Real estate myths, the kind agents, brokers, REALTORS fight and slay like dragons one by one. How they happen and why they keep circulating. A dozen real estate myths that can impact a sale negatively. How they start, why buyers and sellers of homes and even agents keep them going strong. 
This blog post is a short read, will list the real estate myths I experience and why in my local property sale market.
Real estate myths. For starters, you, I, everyone likes a good story right?
Not the kind to put someone to sleep like you use on the kids.
But yarn spinning ones sprinkled with not too much fact, the truth stretched a tad for lots of reasons. All seasoned with a little humor. And please and thank you, make it short, sweet, highly entertaining. To go down easy and sound reasonable. Craft it like a good joke worth repeating.
(Rustling crushed ball of paper being unfolded slowly sound)
On the scribbled blog post list outline, the number one for real estate myths. "Put the price high to end up selling for more" thinking.
Just the opposite happens with that kind of flawed approach to how to price your home for sale. Over priced homes develop ten foot pole marks on their exteriors. Get avoided and lonely because buyers and eventually agents too neglect them.
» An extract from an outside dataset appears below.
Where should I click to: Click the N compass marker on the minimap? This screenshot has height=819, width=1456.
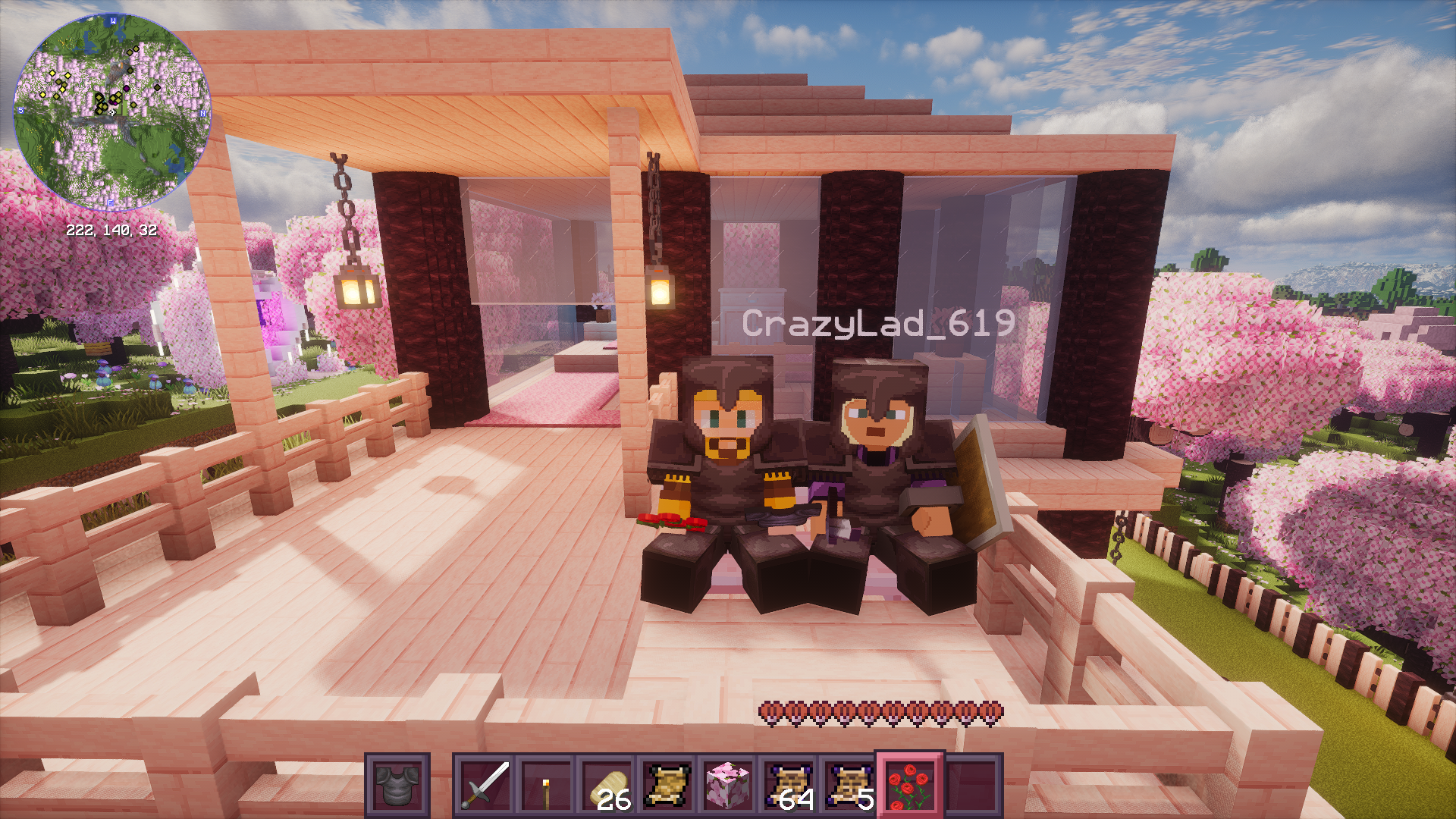pyautogui.click(x=202, y=114)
The longer the houses are on the market, the more buyersavoid them and consider them dogs. That's no real estate myth, we hear the reaction from clients practically daily.
Over priced properties help sell other reasonably stickered real estate listings. Makes them look like even better deals in comparison to listings with the sky high price treatment. Double, triple the value or let's build in $50,000 worth of wiggle room properties just don't ever get to closings. They clog the MLS like parked dead in their track cars in the middle of a very fast super highway. The reason overpriced properties don't sell is often off handedly blamed on "must be a poor real estate market". It's not the economy, it the wrong pricing pure and simple. Ignore fair market value and plan to stay in the home for years to come. That's no real estate myth.
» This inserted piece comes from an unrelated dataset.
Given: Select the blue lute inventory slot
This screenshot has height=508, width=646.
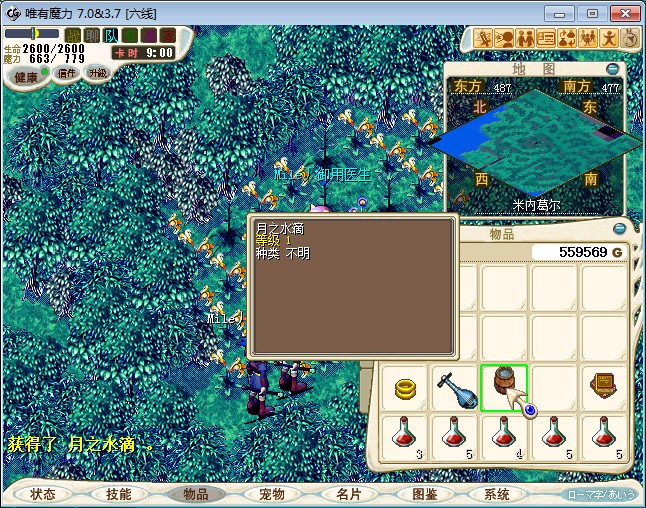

Other reasons real estate listings do not sell. (PSSSSsst. Making a low ball offer works the same way.. very poorly. The seller does not take you serious or is insulted or figures you are a piker. Can't afford a home priced in his bracket on the MLS merry go round of available listings.)
There must be something wrong the home buyer thinks because why is this place still on the market?
Looks okay from the photos, out on the street driving by. Often the only thing "wrong" is the price. All by itself the one factor keeping the home for sale parked way too high up in another MLS property price bracket. It's the price.
The folks searching for where it should be priced don't see it showing up on their devices. The people in the higher price brackets expect more features that it does not have. It's like the Sesame Street song about one of these things does not belong here, is not like the rest.
I blame real estate agents not just the seller myth that they alone are to blame for bloated pricing.
Can you say hanging around too long and developing shelf life with too many DOM (days on market) ? I knew you could. Real estate agents need to tell the truth on home values even if the red faced upset seller hollers "I'm not going to give it away". It does not matter how much the owner has poured into the sticks and bricks. Only so much is coming out according to current real estate home market values.